Ancestral Memory: The Origin of It All
Before pharma came along, before the age of modern medicine, there were women, healers, midwives, mothers, grandmothers, who knew how to talk to the plants. Who knew which roots relieved fever, which flowers oiled grief, which leaves sheltered the womb? This was sacred knowledge, something to be kept deeply private. It was not anyone’s knowledge gleaned from a book, but knowledge from dreams, knowledge from the ear, knowledge from life.
Women have, in so many traditions, been the first herbalists and the first doctors. Their apothecaries did not consist of sterile laboratories, but of their own bedside tables, kitchens, backyards, and wild fields. Their healing was not apart from spirit; it was spirit. They healed the body, yes, but also the soul, the emotion, the invisible.
Not only was this wisdom pragmatic, it was gut-felt. Rooted in rhythm. In harmony with the moon, the cycle, the breath.
What Science Now Understands
A lot of what people used to call “folk medicine" is, today, undergoing scrutiny and bulletin-boarding via science.
For example:
- Red Raspberry Leaf, an ingredient long used by midwives and found to support the uterus, has been shown to help improve reproductive health.

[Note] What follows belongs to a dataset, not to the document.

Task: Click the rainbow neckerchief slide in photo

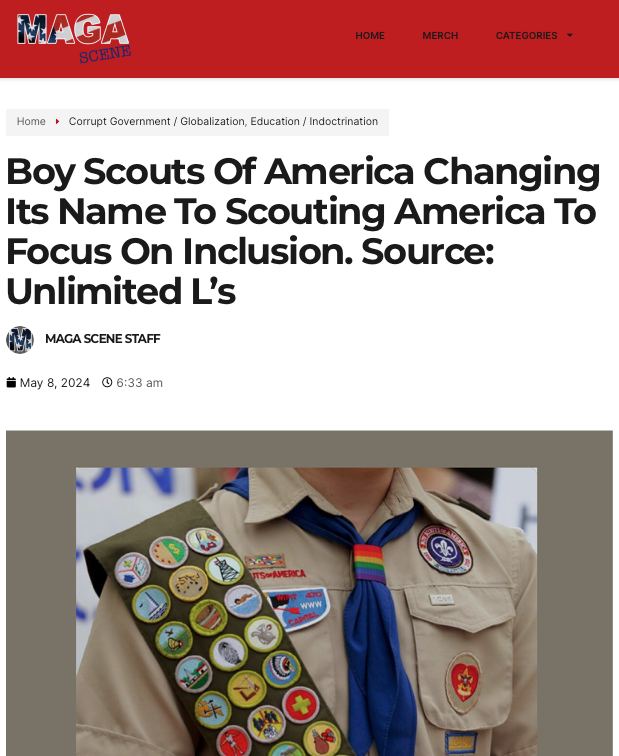Action: point(369,564)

- Motherwort, traditionally used for anxiety and heart symptoms, has alkaloids and other constituents that support cardiovascular health and emotional regulation.
- Mugwort, used for dreamwork and menstrual relief, is now being studied for its neuroprotective and anti-inflammatory properties.

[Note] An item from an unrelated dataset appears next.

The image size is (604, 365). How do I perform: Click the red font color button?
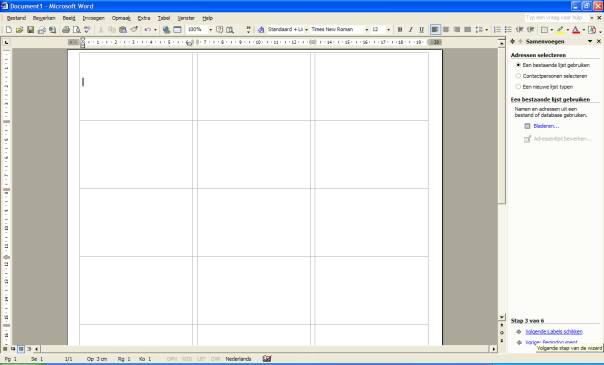(576, 30)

That’s no coincidence, that’s corroboration. What women have known for millennia, science is finally starting to understand.
Herbal Wisdom, Resistance, Renewal, and Remembrance
With her prolific output, Joyce Carol Oates, an award-winning American author known for her vast body of work, including essays, interviews, and fiction, continues to astound readers. Her collection Out There is just one example of her tireless writing. At the current pace, Oates is publishing the equivalent of two full-length books (totaling nearly a million words) each year, offering readers a steady stream of thoughtful and expansive literary work.

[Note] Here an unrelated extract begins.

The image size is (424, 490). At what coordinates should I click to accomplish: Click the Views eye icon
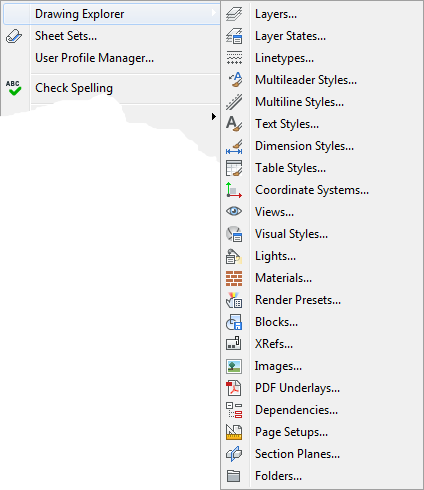[234, 211]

Throughout history, women’s knowledge of herbs was erased, punished, or invalidated. The witch hunts of Europe. The burning of midwives. The silencing of Indigenous grandmothers. This obliteration was no mistake; it was power being dismantled.
To return to wisdom is to return to voice, to agency, to ancestral knowing.
At Neteru Apothecary, we believe the wisdom of this is in every woman. Through stories, memory is passed down or there, in the body, waiting to be reawakened. And when we cluster around herbs, we’re not just healing, we’re remembering.
Relations With Your Herbal Lineage
Not everything has to make sense. You don’t have to be an expert. Start where you are.
Here are some ways to re-enter this sacred path:
- Keep a ritual tea journal. Connect with herbs individually. See how it feels on your body after a cup of chamomile, hibiscus, or nettle.
- Make medicine with intention. Prayerfully and purposefully stir your teas, tinctures, and oils.
- Ask your elders, what did they use for pain, for sleep, for stress?
- Create a small herb altar. Even a couple of jars on a shelf may become sacred.
- Read. Research. Remember. Begin with the plants that you are naturally drawn to. They are calling for a purpose.
The Way Ahead is Also the Way Back
Women’s plant wisdom is not an ancient or extinct art. It is in your bones. It is in your hands. It dwells in the plants outside your door, in the whisper that says: you know more than you think you know.
Every woman who healed with what she had was my inspiration for this blog. To everyone who lit a candle, made tea, and believed the wisdom inside her. May we continue the work? May we trust our intuition? Let us reclaim the green strands of healing that have always belonged to us.